St. Clare of Assisi
  Our Guide to the Garden of Prayer

Prayer is like a secret garden,
made up of silence and rest and inwardness.

                                       
-  Jean Vanier


PART  FIVE

Living to Make Intercession
       In the garden of prayer, prayers of petition are like the annual flowers.  They are the "seeds of the day" set before our heavenly Father with filial trust and confidence.  Jesus said, ASK, and you shall receive, and St. Clare of Assisi took Him at His word.

       What was the content of her prayer of petition?  Those who envision the Lady Clare as an other-worldly mystic far removed from the details of ordinary human existence will be surprised to discover that her prayers of petition were very much like those of the rest of humanity.  When her community lacked material sustenance, she prayed for bread.  When her Sisters were ill, she prayed for healing.  When she was perplexed, she prayed for guidance.  When human weakness or lack of charity brought tension or discord or discouragement into her community, she prayed for enlightenment and peace.  When we share in God's saving love, we understand that every need can become the object of petition.  (CATECHISM 2633)

          But St. Clare's prayer of petition did not remain enclosed in its own small circle of cloister.  True prayer of petition never narrows.  Rather, it expands the heart, enlarges one's spiritual vision and enables the soul to embrace the needs, sorrows and hopes of all people.  Transformation of the praying heart is the first response to our petition.  (CATECHISM 2739)

         The heart thus transformed is able to enter deeply into the great field of intercessory prayer.  Indeed, intercession is the full-flowering of the prayer of petition, in which we pass from a merely human mode of asking into the infinite expanse of the prayer of Christ who lives forever to make intercession for us.  (Heb. 7:25)  Intercession is a prayer of petition which leads us to pray as Jesus did.  (CATECHISM 2634)   Intercession also leads us into the mysterious prayer of the Holy Spirit who Himself intercedes for us...  and intercedes for the saints according to the will of God.  (Romans 8:26-27)

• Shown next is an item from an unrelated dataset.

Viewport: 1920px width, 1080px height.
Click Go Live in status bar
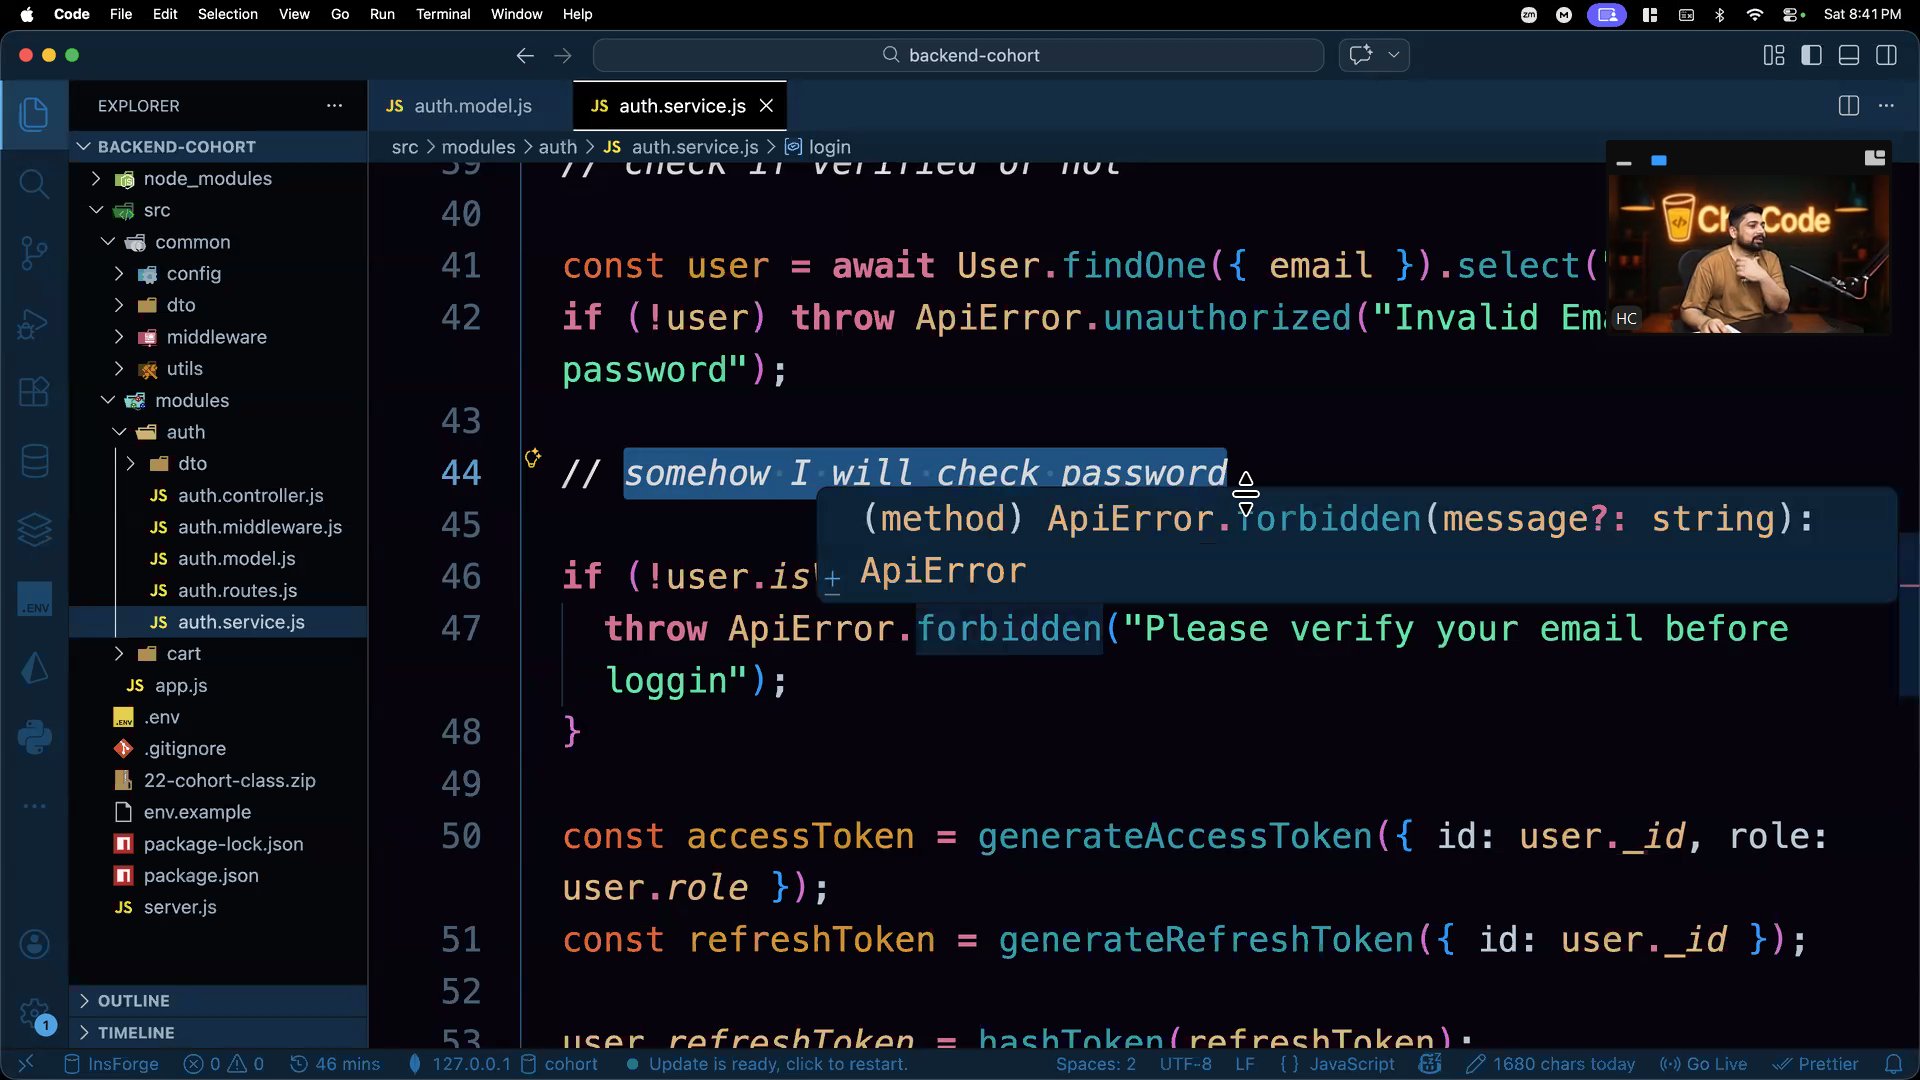pos(1704,1064)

          Here we find ourselves at the very heart of the enclosed contemplative vocation.  St. Clare understood that God's gift to her was a call to offer her prayer, her life, her suffering as a living sacrifice to Him on behalf of all the souls redeemed by Christ.  She invited her daughters, called to be models and mirrors for those living in he world (Testament of St. Clare), to accept faithfully and generously their call to intercessory prayer.  Thus she counseled the future St. Agnes of Prague, I hold you to be a co-worker of God Himself and a support to the weak and wavering members of His glorious Body.  (3rd Letter of St. Clare to St. Agnes of Prague)

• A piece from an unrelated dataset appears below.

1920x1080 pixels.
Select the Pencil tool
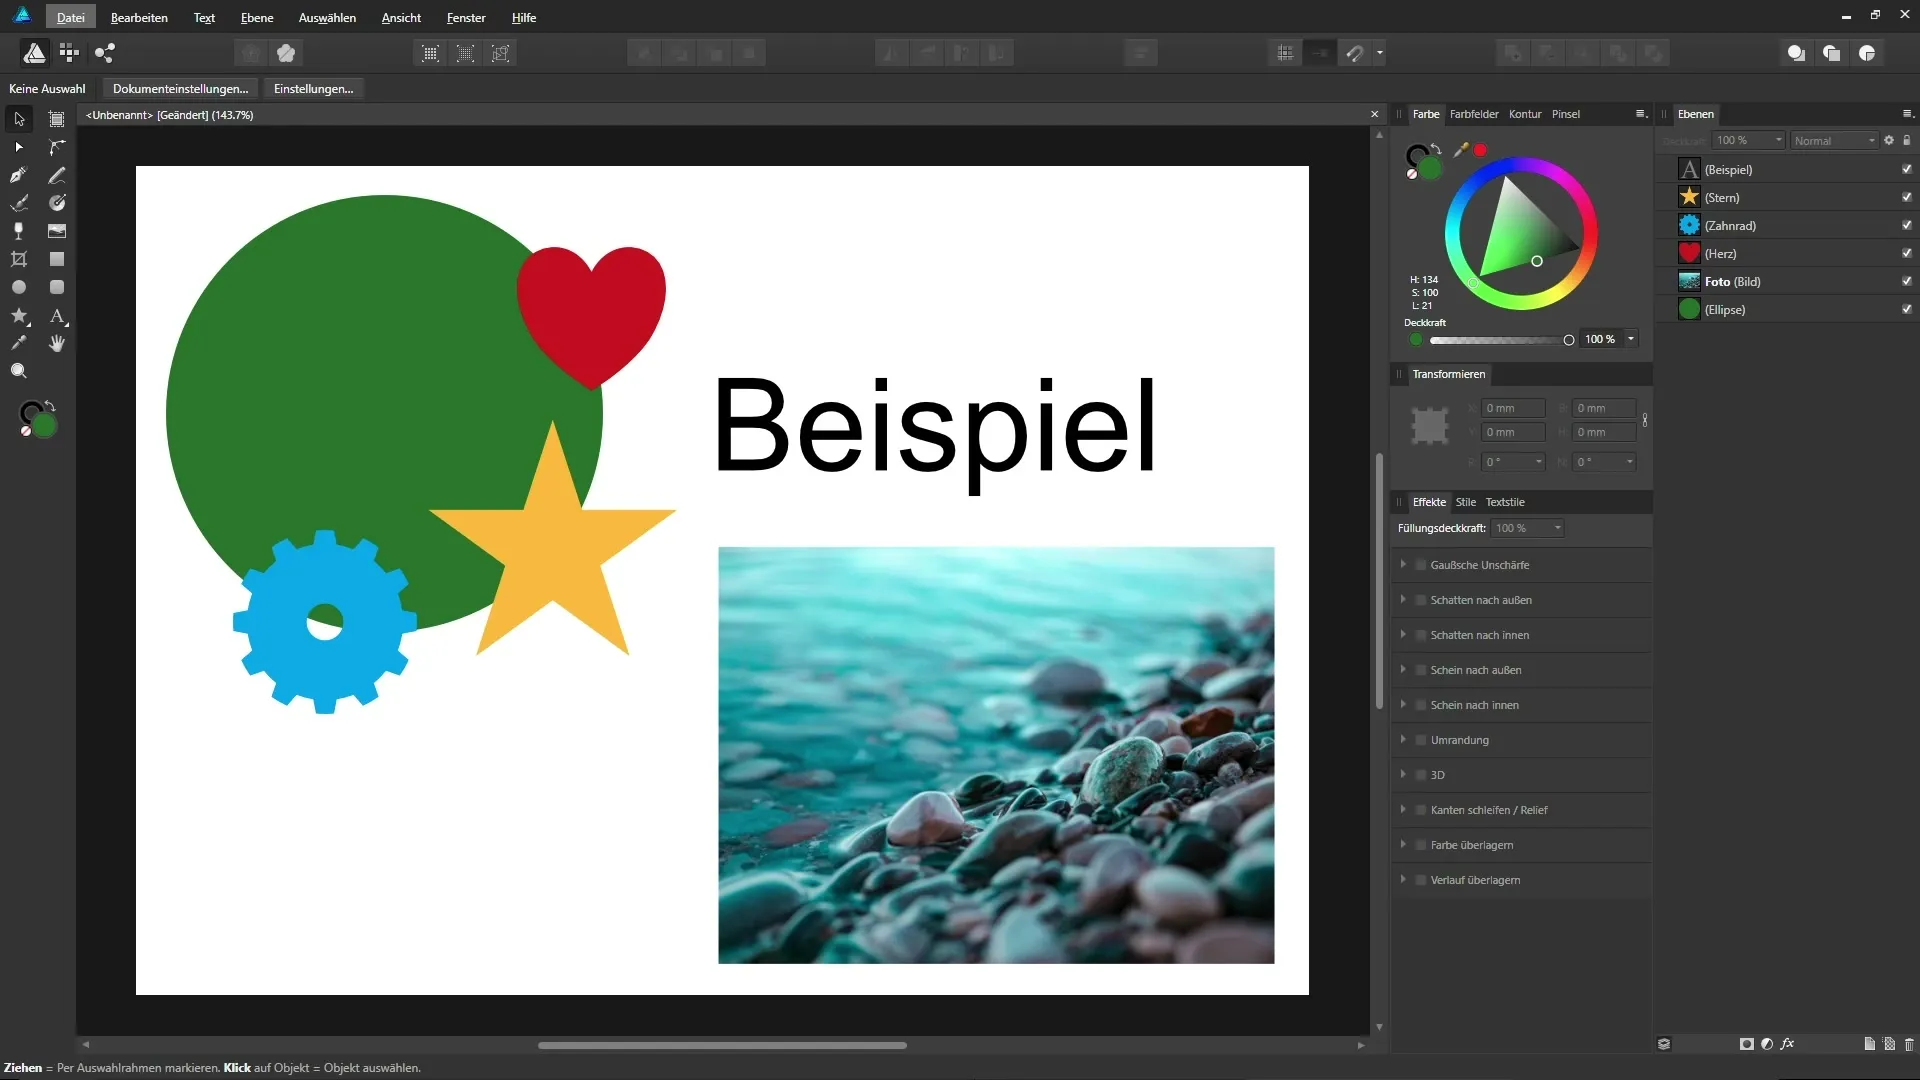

           One with Christ Jesus in His redemptive work and in His intercessory prayer, there was no concern, suffering, anguish or discouragement which did not find an echo in the heart of (this) prayerful woman.  (Pope John Paul II)  Thus we find the Seraphic Mother interceding for the Church and its prelates, for the Friars and their mission, for her city and the war-ravaged lands of her time, for sinners, the afflicted, the persecuted, the sick and the suffering.  The intercession of Christians recognizes no boundaries.  (CATECHISM 2636)  It is to this universal prayer that Clare of Assisi invites every Christian, confident that when we ask, we shall indeed receive.